Last April, PSALM successfully entered the domestic capital markets by offering PhP30 billion worth of five- and seven-year fixed-rate retail bonds.
LMP-2 was launched last year to address liquidity concerns regarding PSALM's maturing obligations in 2009-2011, which amounted to 34.61% of PSALM's principal payments. The program was approved by the PSALM Board on 26 August 2009.
The new Board is also expected to finalize PSALM's privatization plan for the rest of 2010 and for 2011 even as the Department of Energy (DOE) reviews the present program.
At the moment, the appointment of Independent Power Producer Administrators (IPPA) for the Unified Leyte geothermal power plant, the Naga power plant complex, and the Malaya thermal power plant has been put on hold.
Also, PSALM still has to schedule the bidding for IPPAs to administer the contracted capacities of the 782-megawatt (MW) Caliraya-Botokan-Kalayaan hydropower plants, the 100-MW Western Mindanao Power Corp., the 50-MW Southern Philippines Power Corp., the 200-MW Mindanao coal power plant, the 92.52-MW Mt. Apo 1 and 2 geothermal power plants, and the 165-MW Casecnan hydroelectric power plant.

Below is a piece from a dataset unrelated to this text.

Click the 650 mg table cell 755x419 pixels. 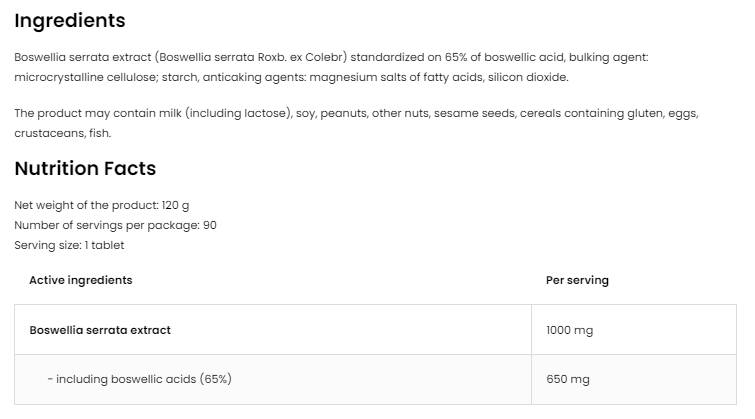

The sale of Power Barge Nos. 101-104 set at the end of the year has likewise been put on hold.
The privatization of other remaining power plants such as the Agus-Pulangui hydro complex and the Sucat facility will follow the directions of the DOE or the PSALM Board or an appropriate authority. The sale of the Agus-Pulangui power plants, for instance, will be conducted in consultation with Congress. The Sucat plant, meanwhile, may be recommissioned by the DOE as part of its Energy Reform Agenda.
PSALM is also preparing the sale program for its real estate and other non-power assets.